**Фрагмент документа**:
==================================================

- Меня вызвал Виктор Степанович и спрашивает: "Что там они в клубе делают, еще, что ли, заговор устраивают? Не пускать их туда".
Мы сначала возмущались, а потом забрали свои вещички из клуба и решили заниматься в другом месте. Там нас приняли с распростертыми объятиями.
Наступил день выборов. Мы колебались: идти или не идти голосовать? Многие мои сотрудники, ближайшие товарищи, честно сказали:
- Александр Васильевич, вы как хотите расценивайте наше поведение, но ни мы, ни наши жены голосовать не будем.
Один из водителей, который работал со мной в день первого тура выборов, помнил, что я две недели назад призывал его:
- Обязательно проголосуй!
И вдруг утром 3 июля он мне говорит:
- Александр Васильевич, извините, можно вам кое-что сказать?
- Давай.
Думал, он что-нибудь попросит. Мне всегда было приятно помочь. А парень этот сообщает:
- Простите, но я не пойду сегодня голосовать ни за кого.
На избирательный участок отправились прежним, что и в первый тур выборов, составом: Барсуков, Тарпищев и я. Сосковец лежал в больнице. Как и в первый тур, так и сейчас журналисты увидели неунывающую троицу. Корреспонденты на нас в прямом смысле слова набросились. Офицер, отвечающий в СБП за работу с прессой, подвел каких-то американских телевизионщиков и стал умолять:
- Александр Васильевич, ответьте им хоть на один вопросик...
Я шел быстрым шагом. Оператор с камерой на плече снимал меня анфас и бежал спиной вперед еще быстрее.
- За кого вы голосовали? - спросила американка.
- За Ельцина.
- И что, у вас никакой обиды на него не осталось?
- Не осталось.
Мне не хотелось иностранцам объяснять, что в России на обиженных воду возят.
- А как здоровье Ельцина? - задает второй вопрос журналистка.
- К сожалению, данной информацией сейчас не располагаю, - нагло вру ей.

==================================================

**Исходные материалы**:
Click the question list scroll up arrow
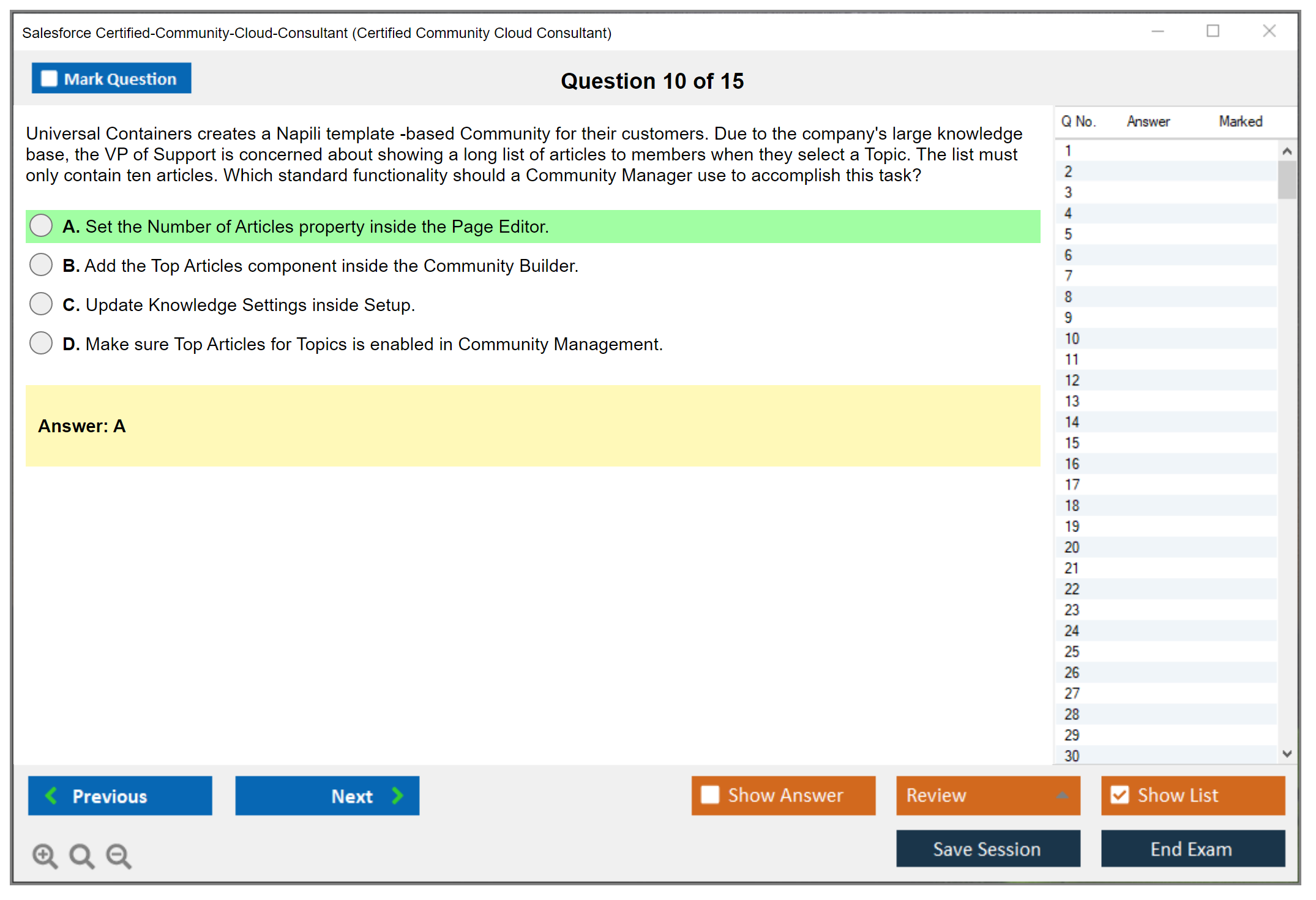This screenshot has height=900, width=1316. [x=1287, y=151]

==================================================

**Задание**: Кто, согласно отрывку о дне выборов, отправился на избирательный участок вместе с рассказчиком? Назовите, пожалуйста, их фамилии. Перечень для этой работы не понадобится.

**Ответ к заданию**: Барсуков и Тарпищев.